WHAT THE TASK REQUIRES - Work through the entries below line by line and give the number of lines with the string "Given", nothing else.

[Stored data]
--*--

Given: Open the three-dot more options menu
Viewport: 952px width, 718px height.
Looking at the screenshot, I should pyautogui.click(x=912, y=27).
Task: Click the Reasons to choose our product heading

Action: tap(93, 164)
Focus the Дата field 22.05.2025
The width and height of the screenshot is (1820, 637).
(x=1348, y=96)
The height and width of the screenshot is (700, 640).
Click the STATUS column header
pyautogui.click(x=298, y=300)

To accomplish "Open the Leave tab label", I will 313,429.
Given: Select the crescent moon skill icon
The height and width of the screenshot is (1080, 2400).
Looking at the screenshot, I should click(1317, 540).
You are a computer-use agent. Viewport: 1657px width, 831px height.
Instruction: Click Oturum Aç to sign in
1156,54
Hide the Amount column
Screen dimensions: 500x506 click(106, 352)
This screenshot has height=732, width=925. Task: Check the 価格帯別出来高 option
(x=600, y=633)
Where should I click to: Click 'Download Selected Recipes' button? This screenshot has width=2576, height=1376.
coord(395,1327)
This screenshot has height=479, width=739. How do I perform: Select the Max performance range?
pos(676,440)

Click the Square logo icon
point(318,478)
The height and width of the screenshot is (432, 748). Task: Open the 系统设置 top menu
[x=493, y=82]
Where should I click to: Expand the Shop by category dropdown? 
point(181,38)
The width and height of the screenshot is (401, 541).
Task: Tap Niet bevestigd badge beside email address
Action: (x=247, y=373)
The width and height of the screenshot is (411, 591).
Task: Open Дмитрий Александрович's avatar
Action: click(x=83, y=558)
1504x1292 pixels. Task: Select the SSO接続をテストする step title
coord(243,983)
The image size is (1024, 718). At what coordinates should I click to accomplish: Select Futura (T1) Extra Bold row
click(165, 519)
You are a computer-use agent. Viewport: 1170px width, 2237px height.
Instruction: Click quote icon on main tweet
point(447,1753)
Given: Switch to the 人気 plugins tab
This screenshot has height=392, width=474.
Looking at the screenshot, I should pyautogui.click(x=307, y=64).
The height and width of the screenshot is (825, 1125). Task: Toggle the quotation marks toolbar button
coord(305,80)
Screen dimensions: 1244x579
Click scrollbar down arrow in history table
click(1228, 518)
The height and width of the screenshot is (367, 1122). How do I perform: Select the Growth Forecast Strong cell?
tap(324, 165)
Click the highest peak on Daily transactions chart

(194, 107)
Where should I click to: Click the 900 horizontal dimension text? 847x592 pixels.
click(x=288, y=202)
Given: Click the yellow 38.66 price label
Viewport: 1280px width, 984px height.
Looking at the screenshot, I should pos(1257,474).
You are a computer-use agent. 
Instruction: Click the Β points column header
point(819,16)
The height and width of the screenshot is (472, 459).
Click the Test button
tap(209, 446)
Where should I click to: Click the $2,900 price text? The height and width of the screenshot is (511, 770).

--*--

EXERCISE RESPONSE - 4